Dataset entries
-- -- --

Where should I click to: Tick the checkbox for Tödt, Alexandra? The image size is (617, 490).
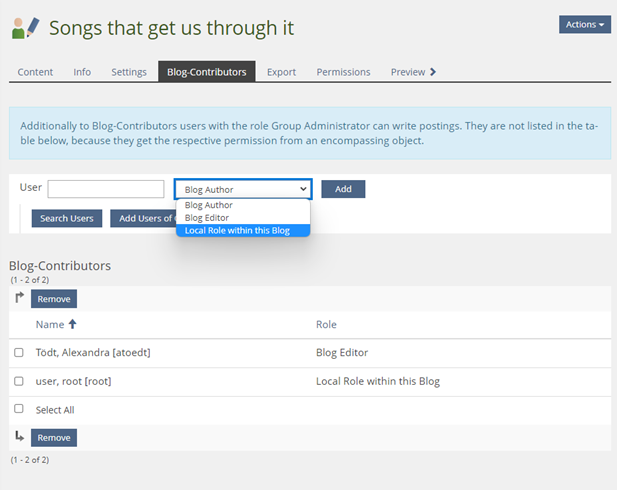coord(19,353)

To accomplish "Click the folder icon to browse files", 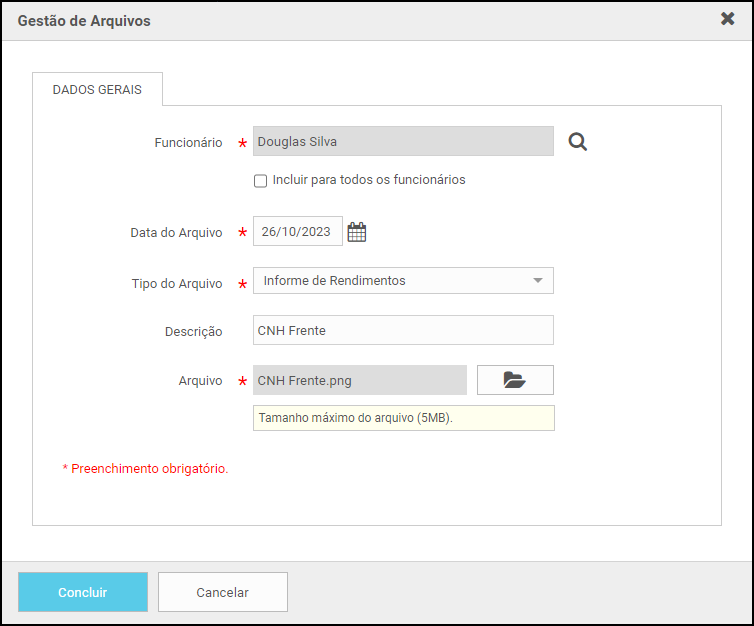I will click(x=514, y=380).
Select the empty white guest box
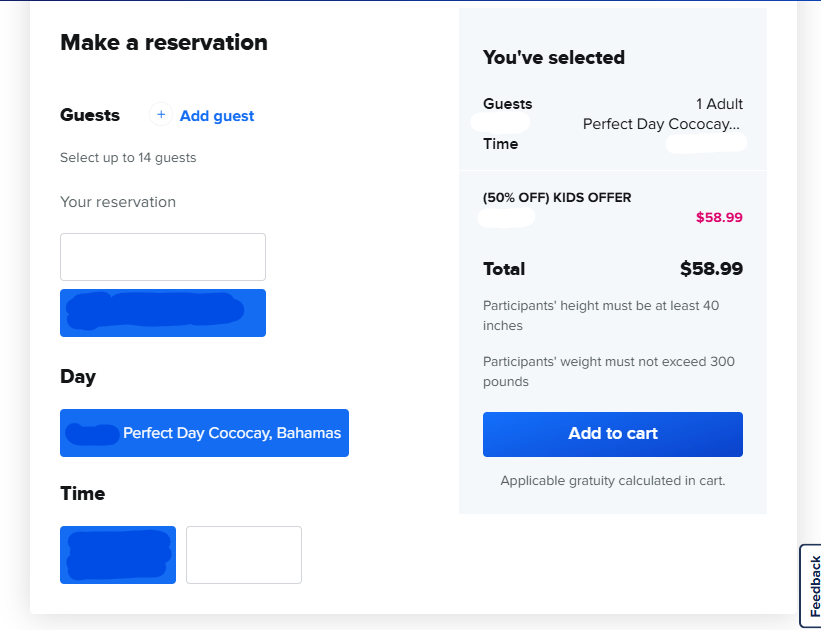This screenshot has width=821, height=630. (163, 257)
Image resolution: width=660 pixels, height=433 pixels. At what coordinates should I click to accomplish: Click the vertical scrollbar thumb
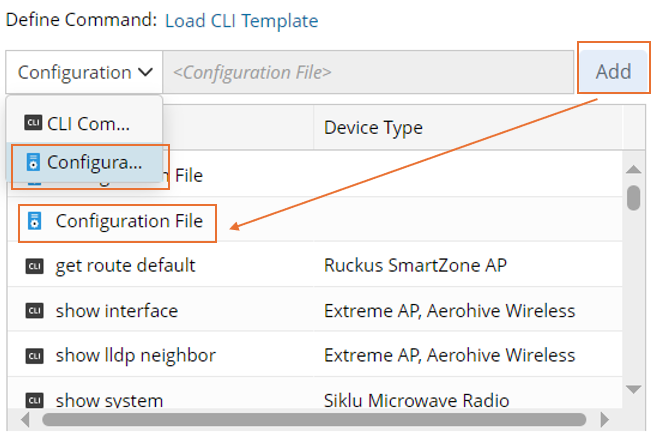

-- -- --

In the records above, find the line that contains "Select the empty white guest box" and repeat exactly that line and all lines after it to the end. Do not include pictures.

Select the empty white guest box
This screenshot has width=821, height=630. (163, 257)
Image resolution: width=660 pixels, height=433 pixels. At what coordinates should I click to accomplish: Click the vertical scrollbar thumb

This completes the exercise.